No relevant clinical signs were seen throughout the whole study in treated animals of both sexes.

Clinical observations for neurotoxicity assessment (removal of animals from the home cage and open arena) did not reveal changes attributable to the test item.

Motor activity and sensory reaction to stimuli revealed in no relevant differences in all parameters investigated between

control and treated groups of both sexes.

No differences of toxicological significance in body weight and body weight gain were recorded in animals of both sexes compared to the control group, throughout the study.

Food consumption was unaffected by treatment in both sexes during the study.

Haematology: No changes of toxicological relevance were seen.

Clinical chemistry: No adverse findings were detected at any dose.

All females mated both in the control and treated groups. Oestrous cycle, precoital intervals, copulatory index and fertility index did not show intergroup differences.

Corpora lutea, implantations, pre-implantation and pre-birth loss percentages, total litter size and gestation length did not reveal any treatment-related effect. No differences in total and live litter size, litter weight, mean pup weight and

sex ratio were noted between groups at birth and on Day 4 post partum.

Clinical signs noted in pups throughout the study were considered unrelated to treatment.

Necropsy findings in decedent pups and in pups sacrificed on Day 4 post partum did not reveal any treatment-related effect.

Terminal body weight was unaffected by treatment in both sexes. Changes in organ weights were of slight severity and therefore considered of no toxicological significance.

Macroscopic observations: No remarkable changes were noted at post mortem examination in treated animals when compared to controls.

Microscopic observations: No treatment-related findings were observed in high dose males and females.

The alcohol Butyldigylycol (CAS 112-34-5) was tested for subchronic toxicity in a well conducted 90 d study in male and female rats (10 animals per sex and dose group). The substance was applied dermally at doses of 200, 600 and 2000 mg/kg. Dermal irritation occurred which was dependent on time and concentration. Female animals were significantly more sensitive. There was a slightly increased incidence of occult blood in the urine of 2 femals (mid-and high dose) which showed no clear time or dose dependency and was not confirmed by microscopic examination of the urine. There was no evidence for systemic toxicity by clinical and histopathological evaluations for all dose groups.
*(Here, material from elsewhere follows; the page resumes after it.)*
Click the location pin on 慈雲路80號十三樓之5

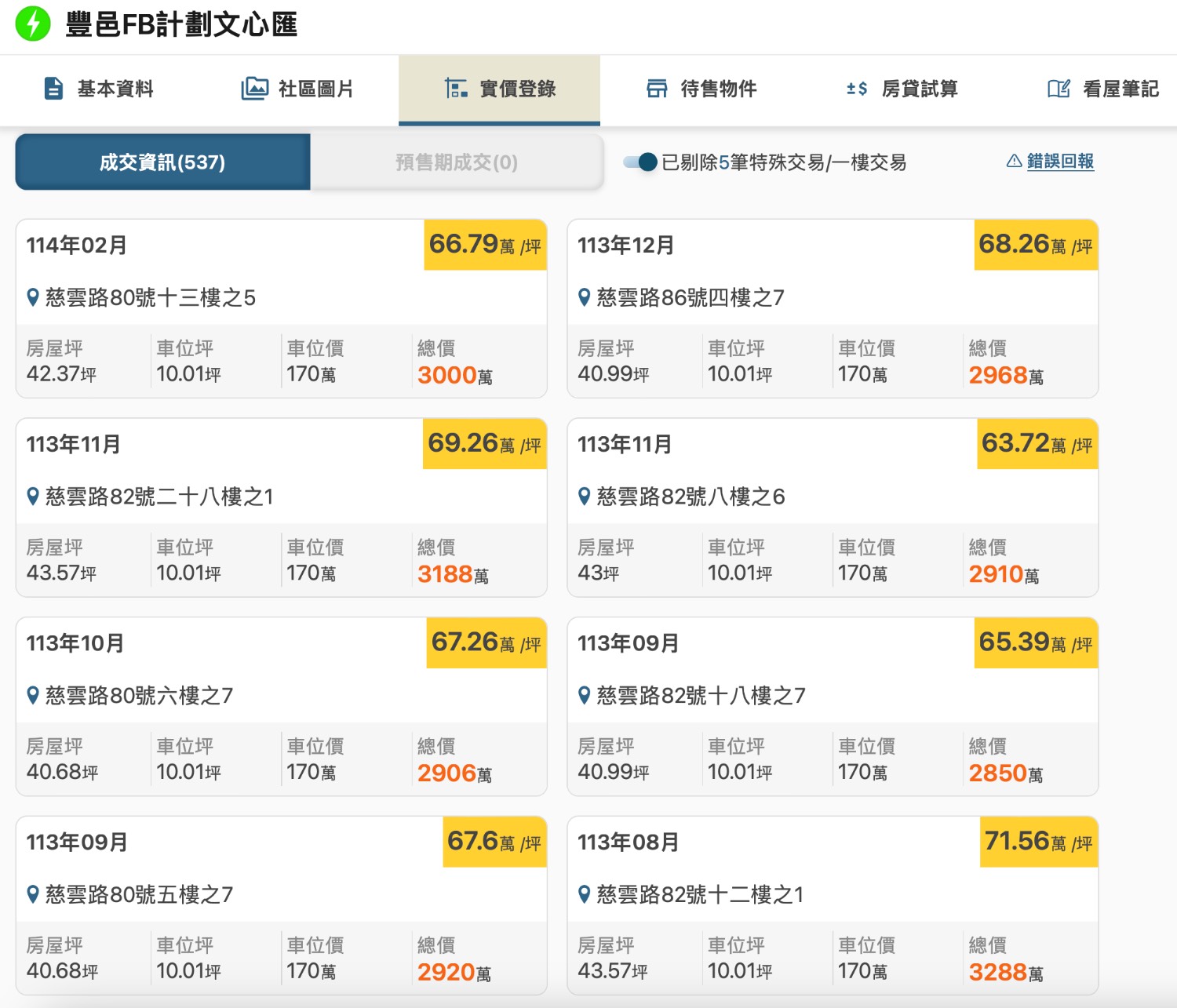pyautogui.click(x=33, y=297)
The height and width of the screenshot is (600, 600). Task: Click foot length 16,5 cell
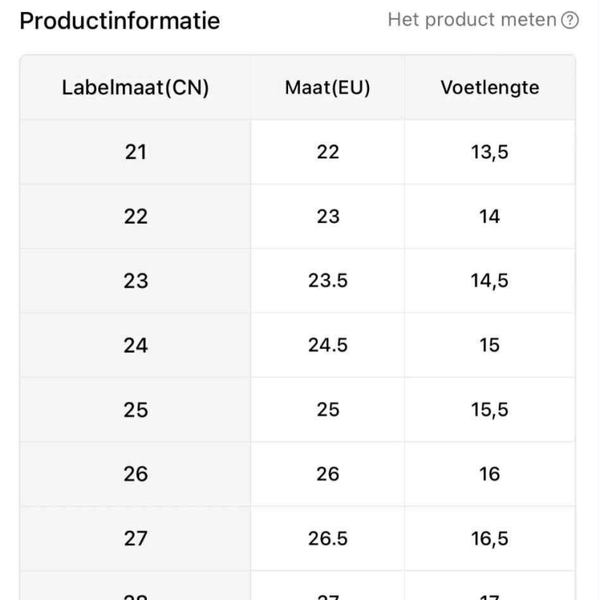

Therefore, the NOAEL for systemic toxicity can be determined to 2000 mg/kg/d.

Conclusions

On the basis of the results obtained in the OECD TG 422 study on BDGMA, the NOAEL (No Observed Adverse Effect Level) for general toxicity was considered to be 1000 mg/kg/day for males and females.

Justification for selection of repeated dose toxicity via oral route - systemic effects endpoint:
OECD guideline 422 study, Klimisch score: 1, no deviations, GLP.
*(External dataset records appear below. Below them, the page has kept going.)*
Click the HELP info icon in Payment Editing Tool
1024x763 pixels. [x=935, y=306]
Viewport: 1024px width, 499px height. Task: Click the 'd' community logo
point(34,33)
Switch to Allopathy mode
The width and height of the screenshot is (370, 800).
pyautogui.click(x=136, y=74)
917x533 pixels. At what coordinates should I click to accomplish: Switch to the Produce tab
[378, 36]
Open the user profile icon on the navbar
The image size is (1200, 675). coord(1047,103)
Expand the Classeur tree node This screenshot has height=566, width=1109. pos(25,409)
Justification for selection of repeated dose toxicity dermal - systemic effects endpoint:
Pivotal metabolite, relevant pathway of exposure

Justification for classification or non-classification

Based on the available data, BDGMA does not need to be classified for repeated dose toxicity according to the criteria given in regulation (EC) 1272/2008 or the former European directive on classification and labelling 67/548/EEC. Thus, no labelling is required.